[Records from a data collection]
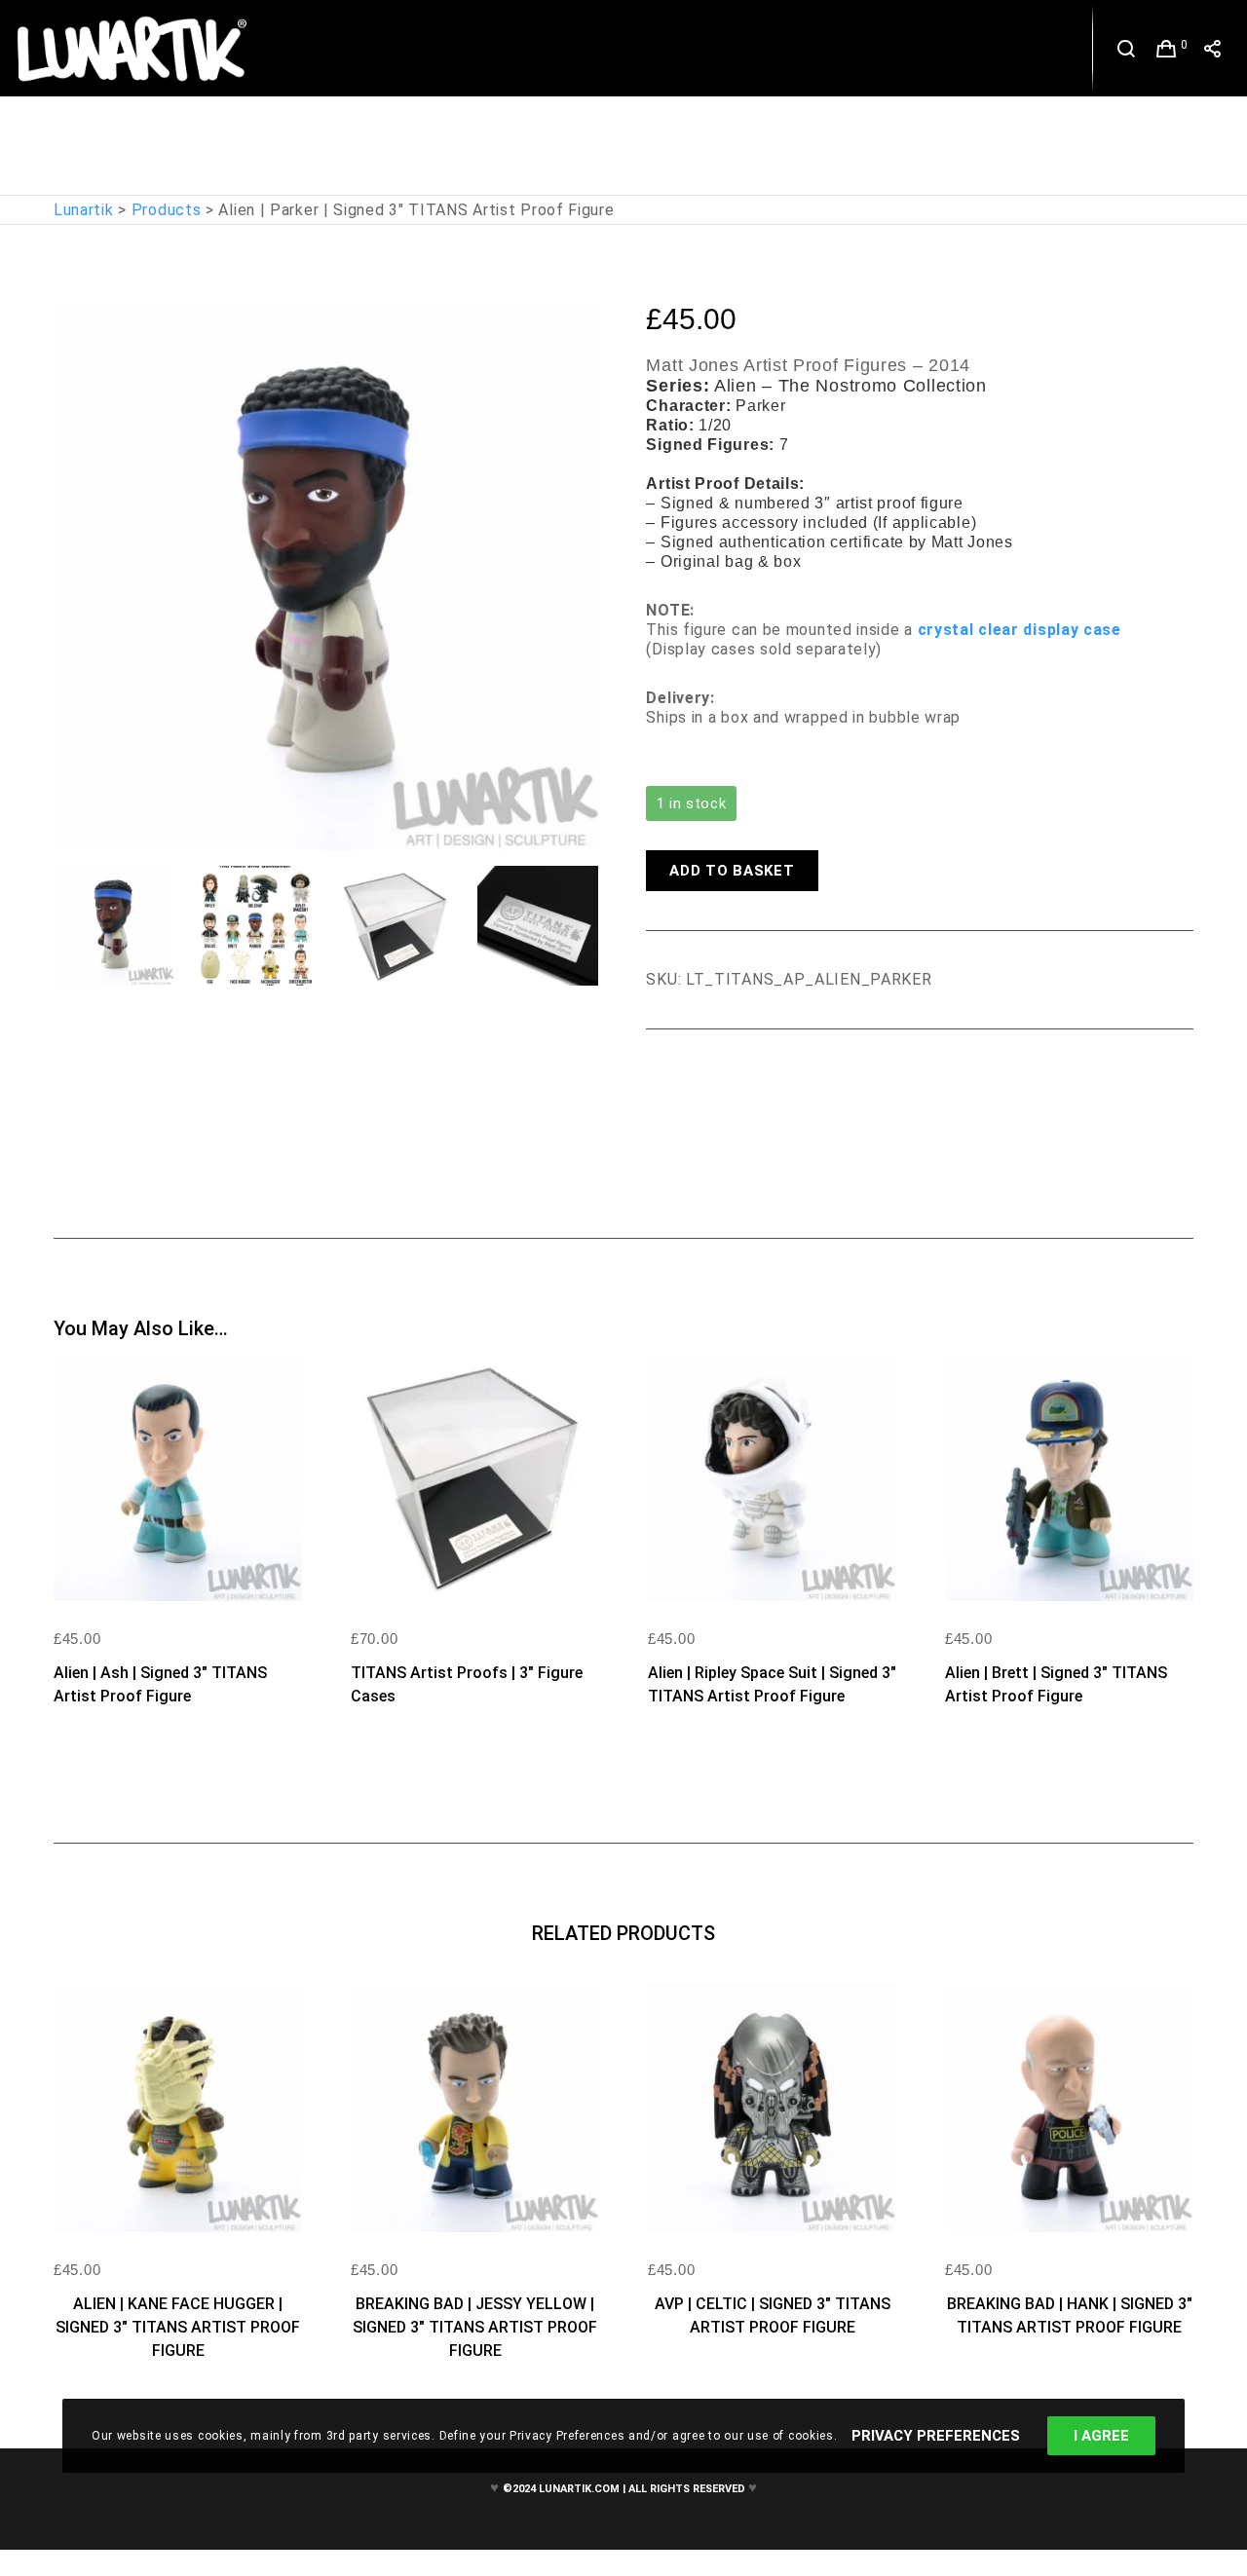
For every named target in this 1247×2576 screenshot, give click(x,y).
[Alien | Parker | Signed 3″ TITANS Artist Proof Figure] (660, 1083)
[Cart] (1167, 48)
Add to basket (731, 870)
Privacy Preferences (935, 2436)
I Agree (1101, 2436)
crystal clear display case (1019, 629)
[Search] (1127, 48)
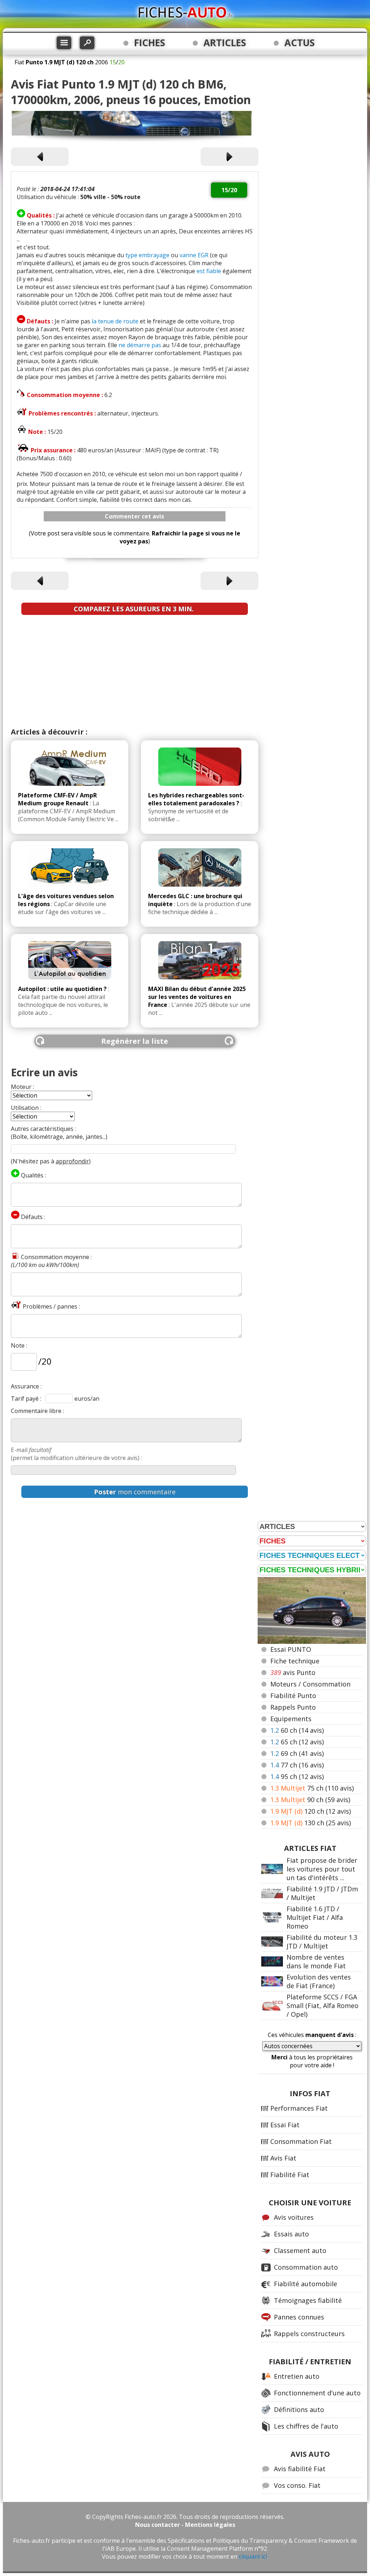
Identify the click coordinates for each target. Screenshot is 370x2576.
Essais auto (291, 2234)
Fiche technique (294, 1661)
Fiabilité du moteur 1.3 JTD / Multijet (322, 1941)
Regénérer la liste (134, 1041)
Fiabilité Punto (293, 1695)
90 (310, 1799)
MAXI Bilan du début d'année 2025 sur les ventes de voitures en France (197, 997)
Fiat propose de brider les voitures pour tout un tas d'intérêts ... (322, 1869)
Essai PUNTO (290, 1649)
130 (310, 1822)
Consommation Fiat (301, 2141)
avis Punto (292, 1672)
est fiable (209, 271)
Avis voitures (294, 2217)
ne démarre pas (140, 345)
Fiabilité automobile (305, 2283)
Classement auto (300, 2250)
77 (297, 1765)
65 (297, 1741)
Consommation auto (306, 2267)
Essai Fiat (285, 2124)
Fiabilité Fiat (289, 2174)
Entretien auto (296, 2376)
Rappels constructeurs (309, 2333)
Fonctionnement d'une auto (317, 2392)
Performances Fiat (299, 2108)
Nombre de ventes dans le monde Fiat (316, 1961)
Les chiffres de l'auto (306, 2426)
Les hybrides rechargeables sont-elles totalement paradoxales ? (196, 799)
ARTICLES (224, 42)
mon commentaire (135, 1491)
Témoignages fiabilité (308, 2300)
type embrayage (147, 255)
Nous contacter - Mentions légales (185, 2525)
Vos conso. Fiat (297, 2485)
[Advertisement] (134, 672)
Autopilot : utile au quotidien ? (62, 989)
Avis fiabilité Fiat (300, 2468)
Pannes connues (299, 2317)
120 (310, 1811)
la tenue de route (115, 321)
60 (297, 1730)
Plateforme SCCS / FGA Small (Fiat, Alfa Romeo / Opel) (322, 2006)
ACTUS (299, 42)
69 (297, 1753)
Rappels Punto (293, 1707)
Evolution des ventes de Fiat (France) (319, 1981)
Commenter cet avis (134, 516)
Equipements (290, 1718)
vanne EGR (194, 255)
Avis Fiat (283, 2158)
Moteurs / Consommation (310, 1684)
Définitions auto (299, 2409)
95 (297, 1776)
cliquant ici (253, 2556)
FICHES (149, 42)
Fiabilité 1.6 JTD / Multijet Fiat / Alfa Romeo (315, 1917)
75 (312, 1788)
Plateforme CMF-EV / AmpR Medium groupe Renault (57, 799)
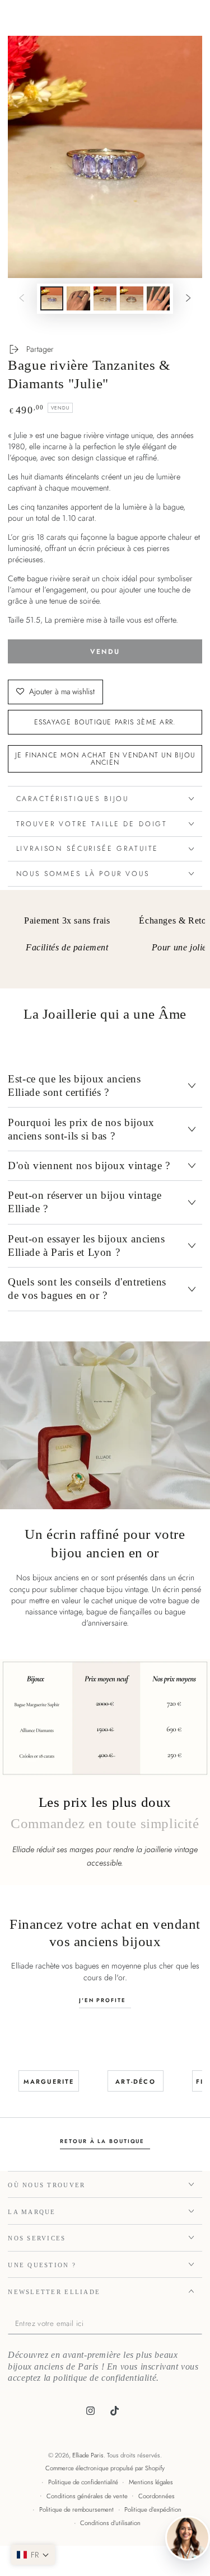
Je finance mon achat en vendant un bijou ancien (105, 758)
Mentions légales (151, 2482)
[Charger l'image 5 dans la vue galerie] (158, 298)
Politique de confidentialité (83, 2482)
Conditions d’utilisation (110, 2522)
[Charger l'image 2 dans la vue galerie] (78, 298)
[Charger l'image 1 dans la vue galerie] (52, 298)
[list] (105, 943)
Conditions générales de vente (87, 2496)
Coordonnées (156, 2496)
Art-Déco (135, 2081)
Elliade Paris (88, 2455)
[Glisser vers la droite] (188, 298)
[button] (33, 2555)
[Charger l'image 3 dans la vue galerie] (105, 298)
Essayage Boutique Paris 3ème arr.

=== TASK ===
In your copy, restate the data above word for word but leave out any picture.

=== ANSWER TO THIS EXERCISE ===
For every named target in this 1247×2576 screenshot, give click(x,y).
[Alien | Parker | Signed 3″ TITANS Artist Proof Figure] (660, 1083)
[Cart] (1167, 48)
Add to basket (731, 870)
Privacy Preferences (935, 2436)
I Agree (1101, 2436)
crystal clear display case (1019, 629)
[Search] (1127, 48)
Identify the click coordinates for each target. Screenshot is 370x2576.
Essais auto (291, 2234)
Fiche technique (294, 1661)
Fiabilité du moteur 1.3 JTD / Multijet (322, 1941)
Regénérer la liste (134, 1041)
Fiabilité Punto (293, 1695)
90 (310, 1799)
MAXI Bilan du début d'année 2025 sur les ventes de voitures en France (197, 997)
Fiat propose de brider les voitures pour tout un tas d'intérêts ... (322, 1869)
Essai PUNTO (290, 1649)
130 (310, 1822)
Consommation Fiat (301, 2141)
avis Punto (292, 1672)
est fiable (209, 271)
Avis voitures (294, 2217)
ne démarre pas (140, 345)
Fiabilité automobile (305, 2283)
Classement auto (300, 2250)
77 (297, 1765)
65 (297, 1741)
Consommation auto (306, 2267)
Essai Fiat (285, 2124)
Fiabilité Fiat (289, 2174)
Entretien auto (296, 2376)
Rappels constructeurs (309, 2333)
Fonctionnement d'une auto (317, 2392)
Performances Fiat (299, 2108)
Nombre de ventes dans le monde Fiat (316, 1961)
Les chiffres de l'auto (306, 2426)
Les hybrides rechargeables sont-elles totalement paradoxales ? (196, 799)
ARTICLES (224, 42)
mon commentaire (135, 1491)
Témoignages fiabilité (308, 2300)
type embrayage (147, 255)
Nous contacter - Mentions légales (185, 2525)
Vos conso. Fiat (297, 2485)
[Advertisement] (134, 672)
Autopilot : utile au quotidien ? (62, 989)
Avis fiabilité Fiat (300, 2468)
Pannes connues (299, 2317)
120 (310, 1811)
la tenue de route (115, 321)
60 (297, 1730)
Plateforme SCCS / FGA Small (Fiat, Alfa Romeo / Opel) (322, 2006)
ACTUS (299, 42)
69 (297, 1753)
Rappels Punto (293, 1707)
Evolution des ventes de Fiat (France) (319, 1981)
Commenter cet avis (134, 516)
Equipements (290, 1718)
vanne EGR (194, 255)
Avis Fiat (283, 2158)
Moteurs / Consommation (310, 1684)
Définitions auto (299, 2409)
95 (297, 1776)
cliquant ici (253, 2556)
FICHES (149, 42)
Fiabilité 1.6 JTD / Multijet Fiat / Alfa Romeo (315, 1917)
75 (312, 1788)
Plateforme CMF-EV / AmpR Medium groupe Renault (57, 799)
Je finance mon achat en vendant un bijou ancien (105, 758)
Mentions légales (151, 2482)
[Charger l'image 5 dans la vue galerie] (158, 298)
Politique de confidentialité (83, 2482)
Conditions d’utilisation (110, 2522)
[Charger l'image 2 dans la vue galerie] (78, 298)
[Charger l'image 1 dans la vue galerie] (52, 298)
[list] (105, 943)
Conditions générales de vente (87, 2496)
Coordonnées (156, 2496)
Art-Déco (135, 2081)
Elliade Paris (88, 2455)
[Glisser vers la droite] (188, 298)
[button] (33, 2555)
[Charger l'image 3 dans la vue galerie] (105, 298)
Essayage Boutique Paris 3ème arr.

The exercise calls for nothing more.